Habitué des documentaires ( Disneyland, mon vieux pays natal; Is Dead ), Arnaud des Pallières en garde l’approche, malgré une envie de maitrise et de contrôle. Film à petit budget, Kohlhaas se tourne parfois sur le vif, l’équipe sachant tirer profit des différents événements météorologiques susceptibles de rendre les scènes plus belles. C’est ainsi que les fausses teintes, présentes lors des plans de l’annonce de l’amnistie, ont été gardées. La brume aussi, que l’on retrouve dans la scène où Kohlhaas s’enfuit avec sa fille, était un heureux hasard, et la séquence a été tournée sur le moment même. Cela donne à la scène un côté plus dramatique, soulignant l’impasse dans laquelle se trouve le personnage principal. Cette sorte d’improvisation contrôlée, donne au film ses plus belles images, lui offrant une réalité qui n’est pas feinte, ni orchestrée. Les effets spéciaux évités tant que possible, le réalisateur préfère ne filmer que ce qui peut être véritablement vu. La pureté de l’image, que certains pourraient qualifier d’austère, sublime ce western féodal désiré par le réalisateur. Il alterne les plans fixes et panoramiques, et choisit des cadrages simples mais efficaces : le dépouillement est appliqué à toutes les étapes du film.

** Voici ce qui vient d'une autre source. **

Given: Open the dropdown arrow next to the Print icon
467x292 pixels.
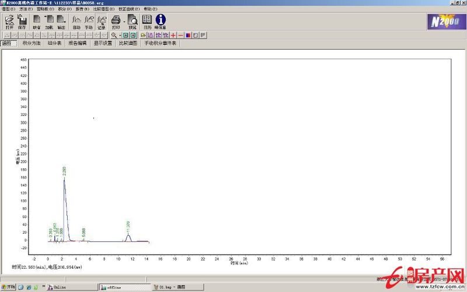Looking at the screenshot, I should 123,22.
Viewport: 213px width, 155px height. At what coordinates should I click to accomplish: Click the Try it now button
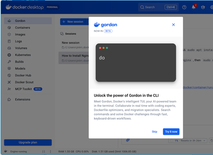pyautogui.click(x=171, y=132)

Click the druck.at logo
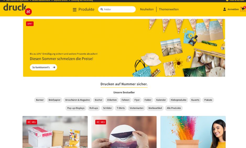click(x=18, y=9)
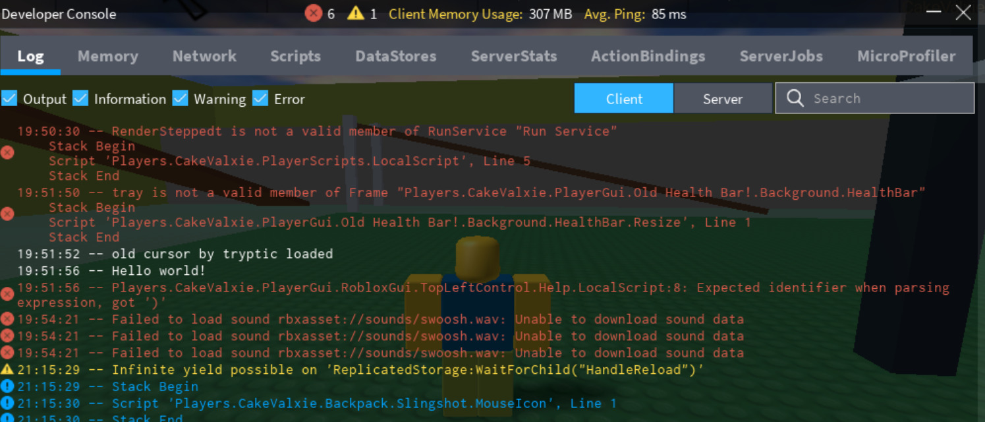Open the Network tab
This screenshot has width=985, height=422.
[x=204, y=56]
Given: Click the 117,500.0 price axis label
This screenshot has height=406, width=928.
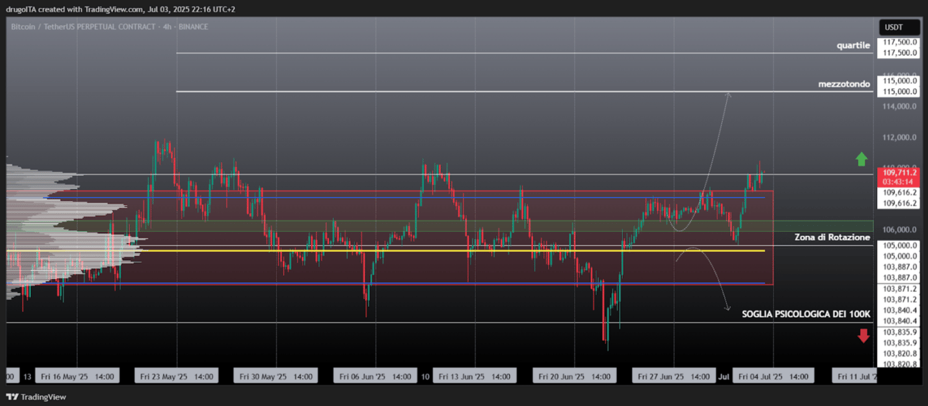Looking at the screenshot, I should [900, 53].
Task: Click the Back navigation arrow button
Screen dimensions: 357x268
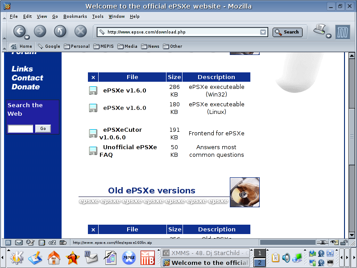Action: (19, 31)
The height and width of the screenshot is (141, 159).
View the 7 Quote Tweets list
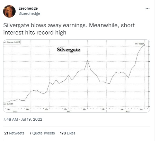(42, 133)
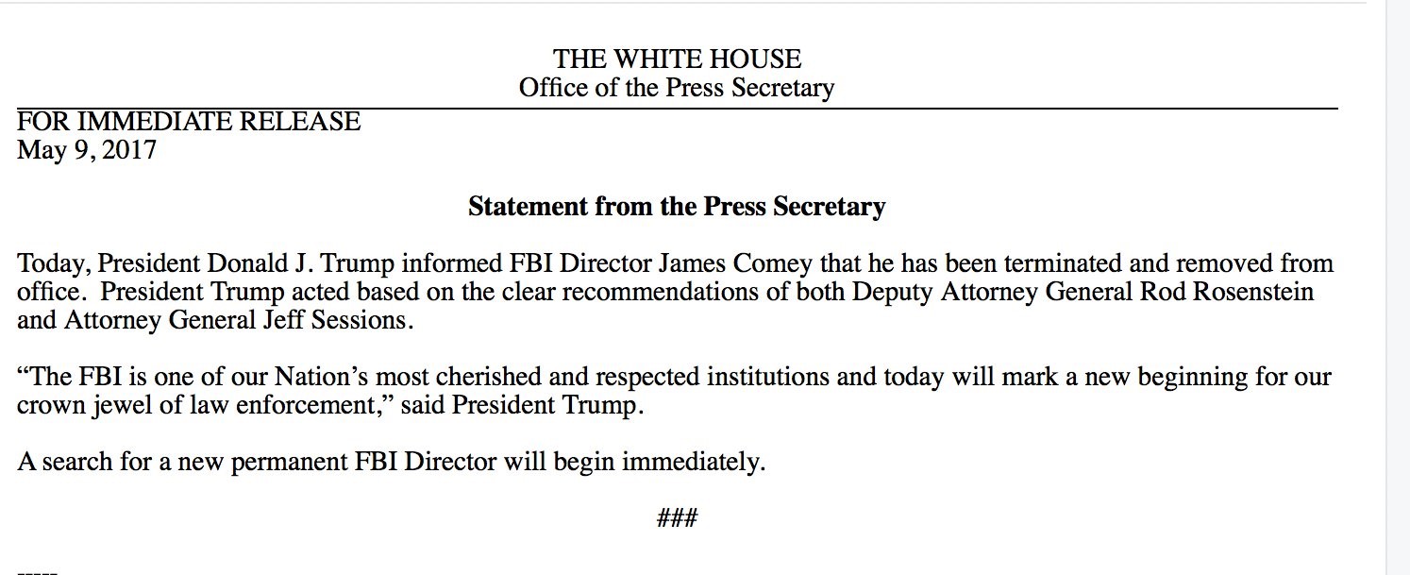The width and height of the screenshot is (1410, 575).
Task: Click the '###' end-of-release marker
Action: [677, 516]
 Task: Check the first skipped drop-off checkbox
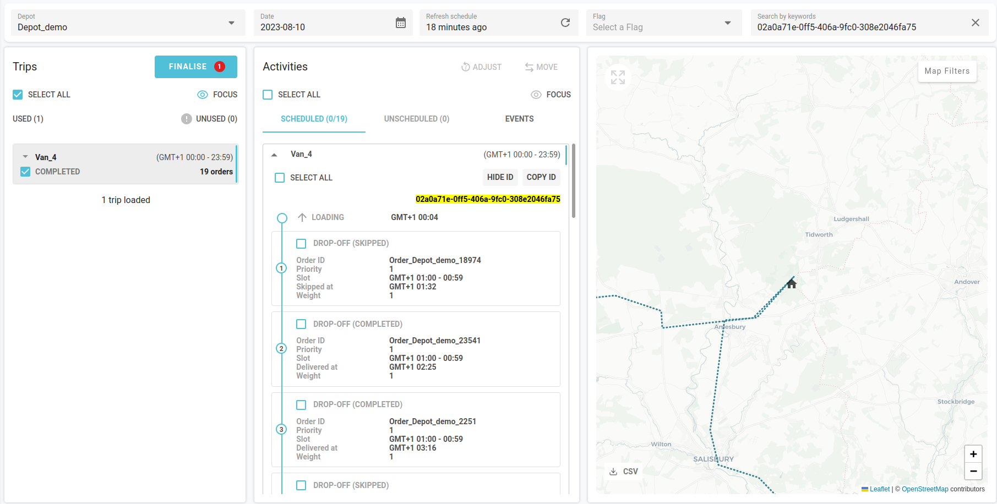coord(301,243)
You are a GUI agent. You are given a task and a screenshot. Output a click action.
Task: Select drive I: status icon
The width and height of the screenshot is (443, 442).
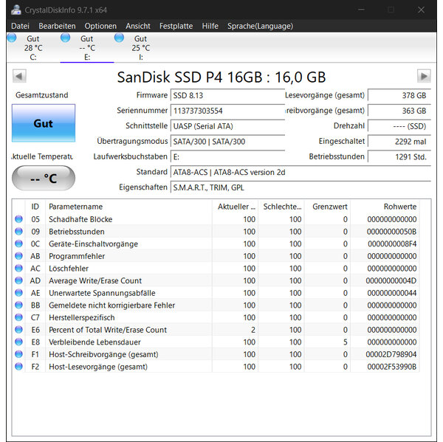pyautogui.click(x=120, y=38)
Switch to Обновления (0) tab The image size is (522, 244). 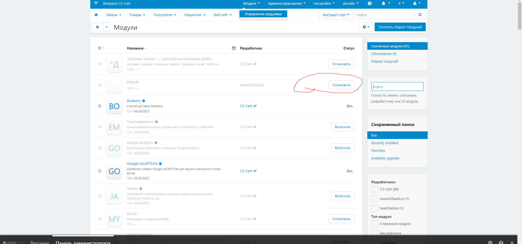(384, 54)
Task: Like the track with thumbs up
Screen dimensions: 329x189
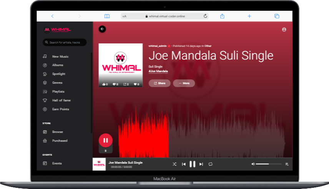Action: (104, 84)
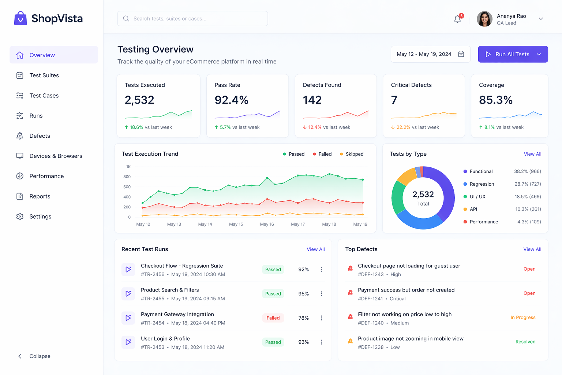Image resolution: width=562 pixels, height=375 pixels.
Task: Click the notification bell icon
Action: click(457, 19)

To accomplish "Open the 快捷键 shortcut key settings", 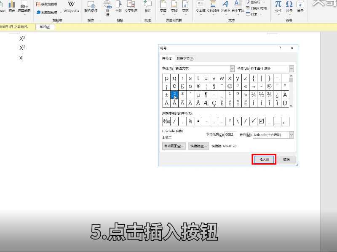I will point(198,146).
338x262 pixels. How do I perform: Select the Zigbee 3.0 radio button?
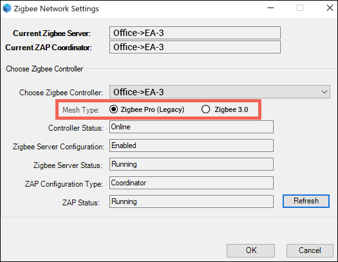[205, 109]
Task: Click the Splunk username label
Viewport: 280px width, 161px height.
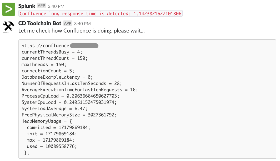Action: point(27,6)
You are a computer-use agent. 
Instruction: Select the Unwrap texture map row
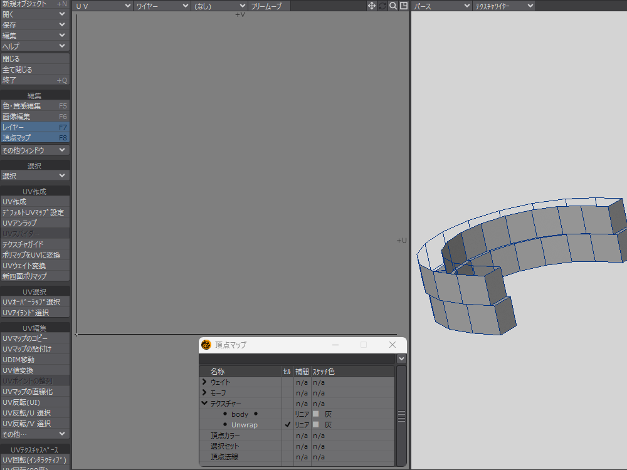(245, 425)
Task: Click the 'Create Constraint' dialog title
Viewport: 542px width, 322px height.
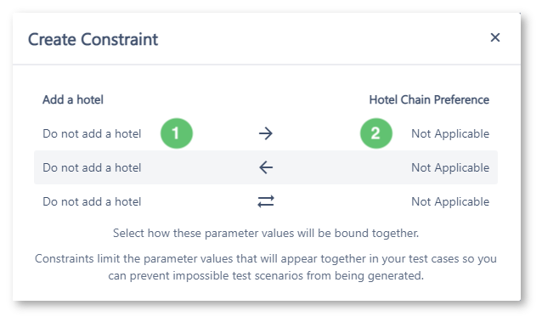Action: (x=93, y=39)
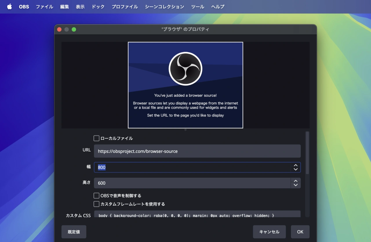Viewport: 371px width, 242px height.
Task: Enable the ローカルファイル checkbox
Action: (97, 138)
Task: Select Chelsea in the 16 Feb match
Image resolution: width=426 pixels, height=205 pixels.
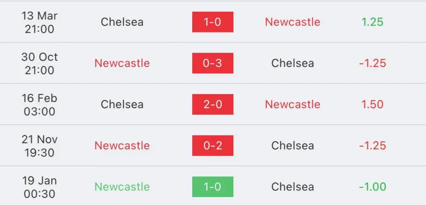Action: (122, 104)
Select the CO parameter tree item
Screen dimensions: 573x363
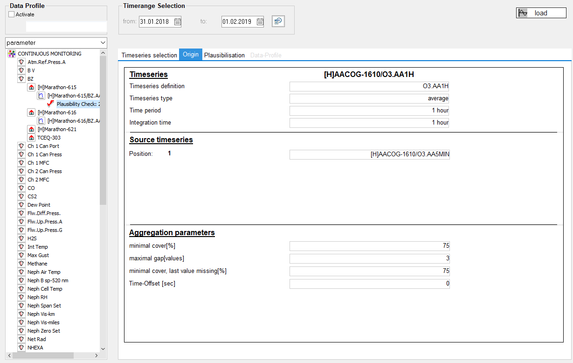pos(31,188)
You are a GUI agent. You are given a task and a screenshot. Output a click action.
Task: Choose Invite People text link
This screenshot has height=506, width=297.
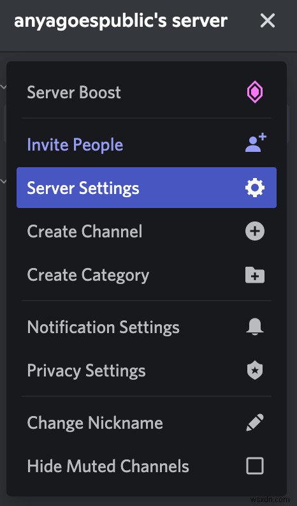(75, 145)
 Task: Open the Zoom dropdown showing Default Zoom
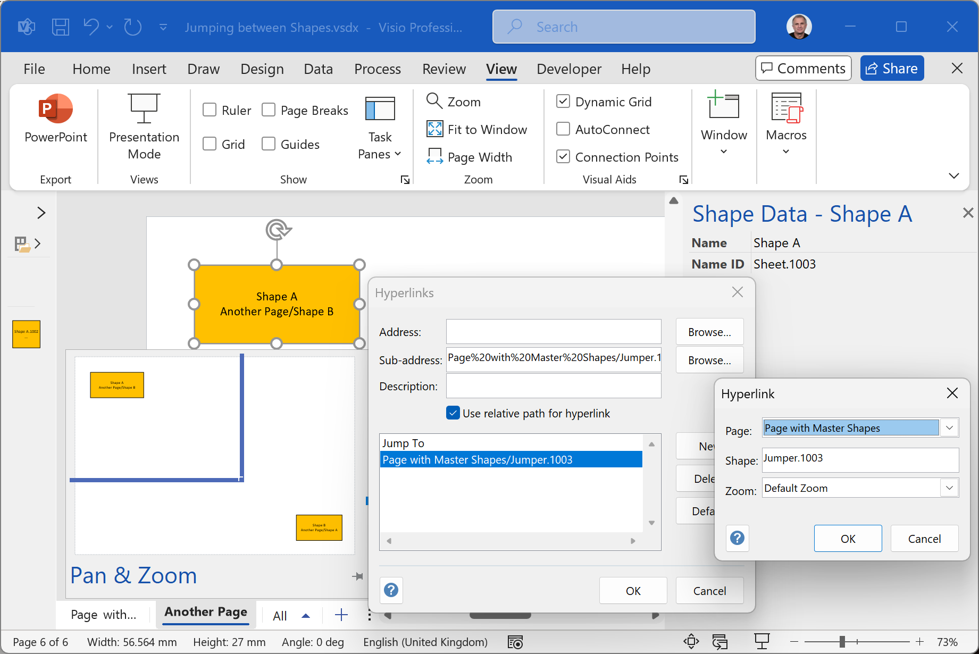(x=949, y=488)
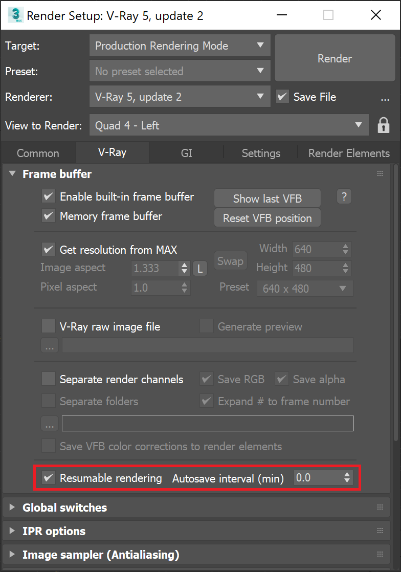Click the Frame buffer panel drag-handle dots

[x=380, y=173]
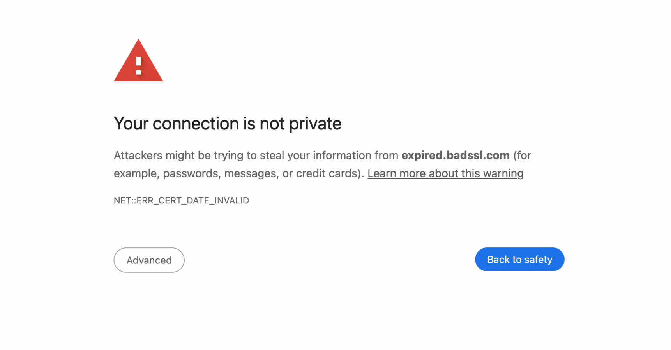This screenshot has height=350, width=671.
Task: Click the 'INVALID' portion of the error code
Action: tap(232, 200)
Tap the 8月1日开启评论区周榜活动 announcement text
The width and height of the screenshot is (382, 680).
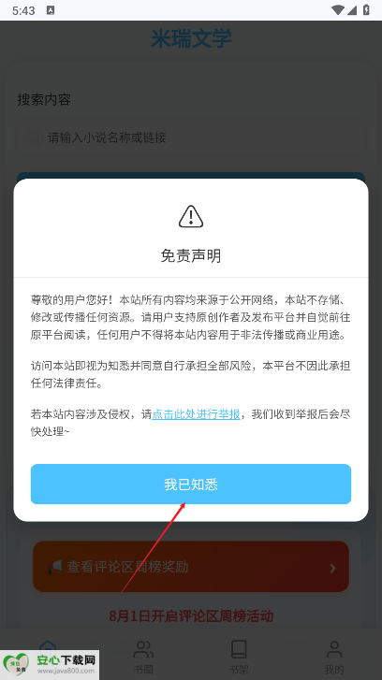click(x=191, y=615)
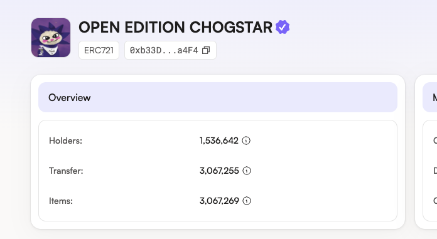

Pour ce qui est de la musique du film, récompensée par un César, Arnaud des Pallières à fait appel aux Witches et à Martin Wheeler, qui avait déjà collaboré sur ses précédents films. Utilisant notamment la viole de gambe, la musique originale devient la voix intérieure de Michael Kohlhaas, suggérant « ses doutes, ses angoisses et sa rage contenue » (propos de Claire Michon, flutiste)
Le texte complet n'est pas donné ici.